By Barry Zalma, Attorney and Consultant
When a person leases a portion of a structure with multiple tenants it is usual for the landlord to promise to buy property insurance to protect the entire structure and make, as part of the rent charged, the tenant pay a ratable portion of the insurance. When, due to the negligence of the tenant the property is damaged by fire, the insurer will pay the named insured and then attempt to recover its payment from the tenant who was responsible for the fire. By doing so the insurer and its named insured act contrary to the spirit, if not the terms of the contract of insurance. In Underwriters of Lloyds of London, Etc v. Cape Publications, Inc., D/B/A Florida Today, No. 5D10-3384, 2011 Fla. App. LEXIS 8976 (Fla.App. 06/17/2011) the Florida Court of Appeal determined that the commercial lease between the named insured and the tenant protected the tenant from a subrogation action.

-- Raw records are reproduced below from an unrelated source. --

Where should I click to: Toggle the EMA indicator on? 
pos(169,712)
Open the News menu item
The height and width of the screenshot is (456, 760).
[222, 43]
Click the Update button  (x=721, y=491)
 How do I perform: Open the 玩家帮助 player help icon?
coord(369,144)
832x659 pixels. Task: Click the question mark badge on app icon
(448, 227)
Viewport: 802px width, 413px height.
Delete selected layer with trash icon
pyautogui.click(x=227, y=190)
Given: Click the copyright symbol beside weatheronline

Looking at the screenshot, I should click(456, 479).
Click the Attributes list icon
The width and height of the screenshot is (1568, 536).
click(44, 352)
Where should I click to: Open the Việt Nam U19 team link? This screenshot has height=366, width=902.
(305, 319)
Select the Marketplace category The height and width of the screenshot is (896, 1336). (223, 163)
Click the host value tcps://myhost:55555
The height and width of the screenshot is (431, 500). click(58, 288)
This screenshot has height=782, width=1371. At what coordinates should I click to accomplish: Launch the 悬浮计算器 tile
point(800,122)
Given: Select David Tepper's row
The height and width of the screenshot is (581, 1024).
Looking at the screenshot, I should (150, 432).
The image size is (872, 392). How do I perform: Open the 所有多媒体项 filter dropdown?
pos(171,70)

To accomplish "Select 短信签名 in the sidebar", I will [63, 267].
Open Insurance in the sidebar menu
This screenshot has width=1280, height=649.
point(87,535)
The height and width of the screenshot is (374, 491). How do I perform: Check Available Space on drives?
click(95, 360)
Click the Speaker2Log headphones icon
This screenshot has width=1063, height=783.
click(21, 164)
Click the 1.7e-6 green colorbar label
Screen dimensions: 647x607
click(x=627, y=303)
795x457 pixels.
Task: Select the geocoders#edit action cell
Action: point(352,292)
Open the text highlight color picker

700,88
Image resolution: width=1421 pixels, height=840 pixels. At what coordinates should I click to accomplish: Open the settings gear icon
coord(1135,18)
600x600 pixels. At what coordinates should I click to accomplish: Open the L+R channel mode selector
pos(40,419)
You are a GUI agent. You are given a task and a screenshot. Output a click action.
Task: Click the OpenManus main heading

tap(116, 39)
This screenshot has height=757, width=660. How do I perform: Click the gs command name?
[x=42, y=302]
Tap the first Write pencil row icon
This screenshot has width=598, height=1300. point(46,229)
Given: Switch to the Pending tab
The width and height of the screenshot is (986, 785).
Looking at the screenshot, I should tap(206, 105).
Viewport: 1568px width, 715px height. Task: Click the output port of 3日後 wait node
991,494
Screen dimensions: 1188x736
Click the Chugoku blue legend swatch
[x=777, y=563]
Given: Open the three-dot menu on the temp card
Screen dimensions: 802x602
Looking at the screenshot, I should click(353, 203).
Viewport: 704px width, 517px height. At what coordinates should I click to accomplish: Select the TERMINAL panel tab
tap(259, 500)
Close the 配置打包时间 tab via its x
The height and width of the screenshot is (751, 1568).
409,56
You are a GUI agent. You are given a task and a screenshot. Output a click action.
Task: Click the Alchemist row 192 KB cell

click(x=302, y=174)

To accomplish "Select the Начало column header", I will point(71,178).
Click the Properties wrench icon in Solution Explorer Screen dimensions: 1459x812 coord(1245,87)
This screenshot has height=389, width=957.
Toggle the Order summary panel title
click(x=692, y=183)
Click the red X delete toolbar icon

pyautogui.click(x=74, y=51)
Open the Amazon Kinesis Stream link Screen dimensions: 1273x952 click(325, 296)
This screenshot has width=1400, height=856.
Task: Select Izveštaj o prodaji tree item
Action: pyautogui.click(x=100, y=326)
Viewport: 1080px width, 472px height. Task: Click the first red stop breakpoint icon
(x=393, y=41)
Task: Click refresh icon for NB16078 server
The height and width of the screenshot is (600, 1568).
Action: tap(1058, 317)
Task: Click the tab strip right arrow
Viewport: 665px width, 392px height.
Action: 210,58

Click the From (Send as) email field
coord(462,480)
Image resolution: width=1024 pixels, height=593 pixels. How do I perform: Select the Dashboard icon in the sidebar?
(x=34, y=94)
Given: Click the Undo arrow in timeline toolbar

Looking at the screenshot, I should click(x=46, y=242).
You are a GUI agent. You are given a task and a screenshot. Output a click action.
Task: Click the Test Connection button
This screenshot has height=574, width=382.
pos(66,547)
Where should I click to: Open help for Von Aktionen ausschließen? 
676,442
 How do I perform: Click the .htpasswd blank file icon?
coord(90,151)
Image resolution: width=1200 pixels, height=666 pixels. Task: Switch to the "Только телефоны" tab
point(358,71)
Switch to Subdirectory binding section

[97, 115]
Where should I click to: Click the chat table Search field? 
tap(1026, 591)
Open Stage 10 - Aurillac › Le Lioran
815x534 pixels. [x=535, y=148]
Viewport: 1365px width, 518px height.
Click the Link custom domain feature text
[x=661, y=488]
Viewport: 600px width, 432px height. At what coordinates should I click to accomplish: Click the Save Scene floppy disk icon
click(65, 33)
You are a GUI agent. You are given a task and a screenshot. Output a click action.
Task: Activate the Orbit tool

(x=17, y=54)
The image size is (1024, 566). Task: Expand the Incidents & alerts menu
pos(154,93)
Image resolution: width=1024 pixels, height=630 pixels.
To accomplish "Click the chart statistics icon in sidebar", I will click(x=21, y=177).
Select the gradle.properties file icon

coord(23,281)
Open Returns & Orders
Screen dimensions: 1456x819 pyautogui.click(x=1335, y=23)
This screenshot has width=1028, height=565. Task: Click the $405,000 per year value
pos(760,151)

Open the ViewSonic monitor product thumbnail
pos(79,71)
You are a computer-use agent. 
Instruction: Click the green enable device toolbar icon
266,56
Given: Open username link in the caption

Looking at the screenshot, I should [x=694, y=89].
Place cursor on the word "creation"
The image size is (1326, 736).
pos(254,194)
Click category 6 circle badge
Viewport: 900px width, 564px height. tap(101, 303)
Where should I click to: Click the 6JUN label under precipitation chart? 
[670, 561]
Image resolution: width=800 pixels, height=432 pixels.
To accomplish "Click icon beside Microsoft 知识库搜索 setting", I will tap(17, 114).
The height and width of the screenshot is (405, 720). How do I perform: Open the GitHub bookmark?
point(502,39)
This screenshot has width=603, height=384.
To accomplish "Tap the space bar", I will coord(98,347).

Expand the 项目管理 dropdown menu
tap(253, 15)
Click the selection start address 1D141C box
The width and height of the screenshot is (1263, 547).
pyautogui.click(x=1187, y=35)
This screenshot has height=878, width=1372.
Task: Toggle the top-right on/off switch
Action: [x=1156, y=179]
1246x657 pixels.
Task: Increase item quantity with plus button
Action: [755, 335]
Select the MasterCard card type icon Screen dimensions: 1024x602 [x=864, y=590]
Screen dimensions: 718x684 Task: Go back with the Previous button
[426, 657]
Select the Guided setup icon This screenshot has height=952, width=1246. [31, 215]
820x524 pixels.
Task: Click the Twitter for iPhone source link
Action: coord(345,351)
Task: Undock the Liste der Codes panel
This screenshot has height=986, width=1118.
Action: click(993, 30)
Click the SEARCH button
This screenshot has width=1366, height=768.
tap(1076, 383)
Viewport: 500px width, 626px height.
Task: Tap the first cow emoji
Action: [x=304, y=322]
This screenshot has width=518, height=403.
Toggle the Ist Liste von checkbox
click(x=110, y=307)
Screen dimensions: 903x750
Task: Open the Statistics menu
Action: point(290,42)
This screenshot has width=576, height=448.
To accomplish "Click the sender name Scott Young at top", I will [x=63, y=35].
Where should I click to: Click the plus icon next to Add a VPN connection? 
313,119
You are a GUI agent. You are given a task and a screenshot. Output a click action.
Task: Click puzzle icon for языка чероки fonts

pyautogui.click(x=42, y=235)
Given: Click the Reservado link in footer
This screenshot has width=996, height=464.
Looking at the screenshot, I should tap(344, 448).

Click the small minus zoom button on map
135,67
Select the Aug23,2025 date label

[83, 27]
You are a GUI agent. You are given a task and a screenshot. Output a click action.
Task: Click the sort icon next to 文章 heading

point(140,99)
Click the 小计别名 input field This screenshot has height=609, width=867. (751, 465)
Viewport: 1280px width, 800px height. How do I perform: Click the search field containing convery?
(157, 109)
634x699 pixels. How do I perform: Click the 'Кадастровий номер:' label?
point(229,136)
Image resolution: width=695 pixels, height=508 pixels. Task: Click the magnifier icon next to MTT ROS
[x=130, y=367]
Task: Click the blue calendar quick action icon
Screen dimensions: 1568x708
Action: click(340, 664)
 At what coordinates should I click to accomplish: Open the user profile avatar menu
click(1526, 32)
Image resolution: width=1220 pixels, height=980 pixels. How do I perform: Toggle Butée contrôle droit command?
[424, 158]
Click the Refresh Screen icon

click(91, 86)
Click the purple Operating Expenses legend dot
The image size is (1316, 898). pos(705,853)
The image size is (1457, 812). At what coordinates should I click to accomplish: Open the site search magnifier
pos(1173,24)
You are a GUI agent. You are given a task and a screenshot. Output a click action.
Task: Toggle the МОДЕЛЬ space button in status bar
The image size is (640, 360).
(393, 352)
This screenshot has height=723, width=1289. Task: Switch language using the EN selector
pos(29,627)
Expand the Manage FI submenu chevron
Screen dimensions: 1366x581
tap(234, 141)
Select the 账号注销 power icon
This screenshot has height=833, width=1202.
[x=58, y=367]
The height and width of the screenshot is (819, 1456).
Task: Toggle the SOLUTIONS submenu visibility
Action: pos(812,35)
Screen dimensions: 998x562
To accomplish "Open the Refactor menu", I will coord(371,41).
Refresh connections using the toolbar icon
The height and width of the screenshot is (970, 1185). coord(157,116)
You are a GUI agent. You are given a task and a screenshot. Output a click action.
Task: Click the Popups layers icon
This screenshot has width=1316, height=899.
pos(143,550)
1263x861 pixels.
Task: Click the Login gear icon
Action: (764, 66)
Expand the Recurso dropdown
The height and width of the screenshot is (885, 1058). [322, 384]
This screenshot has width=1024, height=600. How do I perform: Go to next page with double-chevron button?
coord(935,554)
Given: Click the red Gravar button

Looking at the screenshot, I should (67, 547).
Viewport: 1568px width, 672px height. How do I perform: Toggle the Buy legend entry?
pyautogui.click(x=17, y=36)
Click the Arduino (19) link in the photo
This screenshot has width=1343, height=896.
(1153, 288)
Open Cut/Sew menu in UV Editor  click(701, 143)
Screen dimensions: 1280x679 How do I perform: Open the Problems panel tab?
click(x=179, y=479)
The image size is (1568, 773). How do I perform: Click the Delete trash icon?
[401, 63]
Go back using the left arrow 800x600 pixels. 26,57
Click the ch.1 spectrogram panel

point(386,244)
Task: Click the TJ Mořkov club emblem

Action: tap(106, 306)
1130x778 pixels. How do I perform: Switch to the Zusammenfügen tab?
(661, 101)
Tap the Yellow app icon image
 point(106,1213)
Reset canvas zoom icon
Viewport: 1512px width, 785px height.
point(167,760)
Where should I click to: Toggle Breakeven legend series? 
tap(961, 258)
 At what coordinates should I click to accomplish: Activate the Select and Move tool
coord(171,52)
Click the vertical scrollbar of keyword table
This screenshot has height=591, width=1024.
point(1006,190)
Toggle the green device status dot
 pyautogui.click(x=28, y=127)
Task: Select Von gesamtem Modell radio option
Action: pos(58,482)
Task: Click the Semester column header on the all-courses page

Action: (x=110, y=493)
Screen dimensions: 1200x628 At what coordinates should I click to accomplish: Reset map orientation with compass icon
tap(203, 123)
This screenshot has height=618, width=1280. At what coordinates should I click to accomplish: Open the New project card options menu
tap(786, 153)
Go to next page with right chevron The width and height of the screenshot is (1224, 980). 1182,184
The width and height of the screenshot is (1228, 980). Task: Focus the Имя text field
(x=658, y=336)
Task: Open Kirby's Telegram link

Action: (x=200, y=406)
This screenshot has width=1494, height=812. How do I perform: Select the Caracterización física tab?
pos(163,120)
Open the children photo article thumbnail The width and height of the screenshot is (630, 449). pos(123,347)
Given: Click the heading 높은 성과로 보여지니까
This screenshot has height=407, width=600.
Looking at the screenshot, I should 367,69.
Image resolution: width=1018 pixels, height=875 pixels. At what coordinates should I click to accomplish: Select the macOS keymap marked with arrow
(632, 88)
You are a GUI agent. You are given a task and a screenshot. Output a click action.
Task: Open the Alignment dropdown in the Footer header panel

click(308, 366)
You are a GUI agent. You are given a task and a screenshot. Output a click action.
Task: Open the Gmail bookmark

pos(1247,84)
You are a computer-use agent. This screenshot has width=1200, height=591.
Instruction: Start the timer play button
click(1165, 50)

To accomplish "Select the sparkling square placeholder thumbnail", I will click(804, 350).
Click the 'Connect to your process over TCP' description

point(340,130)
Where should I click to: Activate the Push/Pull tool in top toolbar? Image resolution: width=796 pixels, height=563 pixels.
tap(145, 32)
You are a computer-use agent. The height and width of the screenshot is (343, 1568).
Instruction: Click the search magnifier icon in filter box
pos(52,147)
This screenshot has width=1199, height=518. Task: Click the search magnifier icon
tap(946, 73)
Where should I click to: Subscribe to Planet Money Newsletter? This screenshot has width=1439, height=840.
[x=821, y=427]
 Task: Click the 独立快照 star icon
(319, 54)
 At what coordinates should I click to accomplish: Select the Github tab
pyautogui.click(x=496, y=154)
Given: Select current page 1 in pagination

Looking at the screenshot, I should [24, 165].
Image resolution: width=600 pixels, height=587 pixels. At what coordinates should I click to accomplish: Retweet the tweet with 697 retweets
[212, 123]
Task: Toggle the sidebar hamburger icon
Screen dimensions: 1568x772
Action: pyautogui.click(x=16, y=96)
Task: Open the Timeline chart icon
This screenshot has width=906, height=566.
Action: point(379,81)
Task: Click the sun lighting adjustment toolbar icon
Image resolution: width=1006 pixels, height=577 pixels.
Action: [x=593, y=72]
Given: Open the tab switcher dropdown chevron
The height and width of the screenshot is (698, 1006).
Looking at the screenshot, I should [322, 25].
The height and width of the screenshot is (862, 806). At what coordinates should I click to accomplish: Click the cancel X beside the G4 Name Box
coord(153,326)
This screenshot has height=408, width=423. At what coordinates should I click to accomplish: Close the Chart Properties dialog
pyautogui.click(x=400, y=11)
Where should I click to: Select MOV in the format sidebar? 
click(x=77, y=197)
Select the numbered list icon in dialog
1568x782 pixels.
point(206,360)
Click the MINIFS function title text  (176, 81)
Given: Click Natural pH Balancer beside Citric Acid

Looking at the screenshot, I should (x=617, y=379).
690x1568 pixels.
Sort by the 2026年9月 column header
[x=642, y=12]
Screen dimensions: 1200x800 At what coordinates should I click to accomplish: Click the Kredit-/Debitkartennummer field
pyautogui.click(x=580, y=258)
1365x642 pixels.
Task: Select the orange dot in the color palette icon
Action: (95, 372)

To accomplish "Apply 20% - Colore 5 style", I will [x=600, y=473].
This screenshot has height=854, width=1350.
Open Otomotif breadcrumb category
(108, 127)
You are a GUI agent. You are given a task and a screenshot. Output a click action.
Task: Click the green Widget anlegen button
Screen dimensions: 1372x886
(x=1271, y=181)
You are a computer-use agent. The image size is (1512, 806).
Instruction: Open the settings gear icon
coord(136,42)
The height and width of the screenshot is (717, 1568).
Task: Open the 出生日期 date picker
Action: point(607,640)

Subrogation is an equitable remedy that allows an insurer to step into the shoes of its insured when it pays for damage to property caused by the conduct of another who negligently or otherwise caused damage to the property.
The issue raised was whether Lloyd's is precluded from bringing a subrogation action because Cape Publications, Inc.'s commercial lease evidenced an intent that it be considered a beneficiary or co-insured under the property and casualty insurance policy maintained by Harry and Wendy Brandon (hereafter "Brandons").
Cape Publications leased commercial office space in a building owned by the Brandons. The Brandons insured the building with a property and casualty insurance policy, covering fire damage, purchased from Lloyd's. As expressly provided in the lease, a portion of Cape Publications' monthly rent was allocated to paying its pro rata share of the premiums on the Brandons' property and casualty insurance. The lease also required Cape Publications to obtain a general liability insurance policy, naming the Brandons as co-insureds, "in an amount not less than $1,000,000 combined single limit for personal injury[,] bodily injury and property damage . . . ." Cape Publications further agreed to indemnify and hold the Brandons harmless for any claim of damage or injury arising out of its negligence or use of the premises.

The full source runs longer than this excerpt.